I make no secret of the fact that I think that NCLB broke our public school system. It was already groaning under the weight of a hundred years of changing political educational policy, fads and trends in education, societal changes, and waning support from the American public. Then along came NCLB almost perfectly tailored to be the straw that broke the camel’s back. The little amount of autonomy that teachers had was taken away. The chance that kids like my husband’s and my forebears would get a leg up was almost destroyed. NCLB is junk pure and simple, and I think it’s shameful that Obama is only tinkering with it. I say, if it stinks, toss it out.

However, our local public schools still do reflect our local culture, which is unusual, as we know. And they are fighting the good fight, as much as they can, and varying from school to school and teacher to teacher. If you have concerns about curriculum, don’t write off public schools as hopeless. Check them out. And if you think a private school will have good curriculum just because it’s private… well, you’d better take a closer look.

Enrichment

Lots of people who send their kids to their local public school say that the lack of PE and music and art and all that’s been cut since NCLB doesn’t bother them. Frankly, so many public schools have cut their hours of instruction so short that kids have lots of time for afterschool programs, and many of the schools now have vibrant and sometimes free (though usually fee-based) programs with art, music… not to mention martial arts! So although not all the kids get the enrichment, which sets up a class system that our public schools are supposed to be breaking down, it’s not the case that public schools are wastelands.
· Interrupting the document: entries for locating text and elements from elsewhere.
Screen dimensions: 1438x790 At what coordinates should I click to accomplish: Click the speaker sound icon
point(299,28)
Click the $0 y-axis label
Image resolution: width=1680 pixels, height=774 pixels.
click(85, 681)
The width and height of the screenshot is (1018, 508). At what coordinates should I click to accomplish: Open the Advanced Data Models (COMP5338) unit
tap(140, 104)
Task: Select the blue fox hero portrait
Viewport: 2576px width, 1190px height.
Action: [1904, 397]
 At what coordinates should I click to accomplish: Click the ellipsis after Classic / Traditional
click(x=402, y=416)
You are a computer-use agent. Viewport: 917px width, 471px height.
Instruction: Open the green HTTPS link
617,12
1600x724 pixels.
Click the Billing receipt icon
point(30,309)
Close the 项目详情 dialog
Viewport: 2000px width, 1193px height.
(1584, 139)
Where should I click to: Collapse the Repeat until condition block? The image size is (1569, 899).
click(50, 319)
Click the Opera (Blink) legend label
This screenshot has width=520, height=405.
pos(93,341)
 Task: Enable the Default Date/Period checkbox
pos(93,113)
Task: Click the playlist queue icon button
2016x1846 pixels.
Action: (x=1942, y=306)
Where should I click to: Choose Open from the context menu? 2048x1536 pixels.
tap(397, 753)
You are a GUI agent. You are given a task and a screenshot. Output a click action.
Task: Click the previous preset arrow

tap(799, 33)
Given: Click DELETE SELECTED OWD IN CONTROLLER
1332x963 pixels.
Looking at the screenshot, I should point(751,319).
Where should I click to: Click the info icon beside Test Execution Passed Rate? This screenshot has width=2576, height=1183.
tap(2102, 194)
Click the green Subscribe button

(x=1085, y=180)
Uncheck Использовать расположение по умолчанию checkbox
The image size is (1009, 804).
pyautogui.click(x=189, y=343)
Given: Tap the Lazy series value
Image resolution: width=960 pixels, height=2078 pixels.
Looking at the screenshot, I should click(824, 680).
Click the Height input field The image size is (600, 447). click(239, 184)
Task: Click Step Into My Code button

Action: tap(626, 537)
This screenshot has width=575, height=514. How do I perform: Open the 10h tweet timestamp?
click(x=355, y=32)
Also, I must point out that private schools are hardly stellar across the board in this way. Most private schools are relatively small, and thus less likely to have full-time staff in non-core curriculum. A lot of private schools depend on parents to fill in the gaps, so the instruction is as good as whatever the parent group happens to offer up that year. A great many private schools have one-teacher classroom systems that expect the teacher to offer everything. So if your child’s teacher is particularly weak in an area that inspires your kid, you’re just simply out of luck. Then if you want enrichment, you’re again going to have to pay for it on top of tuition. So it is important to take a good look at what a private school offers, and whether it fits with your child’s interests.

In our case, neither public nor private has ever fulfilled everything we wanted, and we’ve had to supplement. So if non-core curriculum is important to you, as well, make sure you budget for it in time and money.

How can I possibly make this decision???

If you are looking at kindergarten starting this fall, I suggest you take a big, deep breath and think back to your own kindergarten year. It was long ago, and was a tiny sliver of your childhood. Don’t worry: If you are the sort of parent who cares that your child gets a good education, she will, one way or another.

Also, the very best advice ever given to me was given by a parent who I thought was deeply devoted to her school. She said, “School choice is a yearly thing. Every single year you should re-evaluate your children’s needs and your family’s needs.”

No choice you make now is forever. In fact, I have known families who have switched schools even in the middle of the kindergarten year, and their children came out just fine! Make your choice for this year, and remember that the same — and possibly even more — choices will be there next year.

Good luck!

2 thoughts on “The public/private school choice

  1. Thank you Suki! That was very helpful. We’ve got a 4 year old and will be facing this issue soon. I’m leaning toward moving myself to part-time in order to be more involved with my kids day after public school. Less income, but more time spend with him.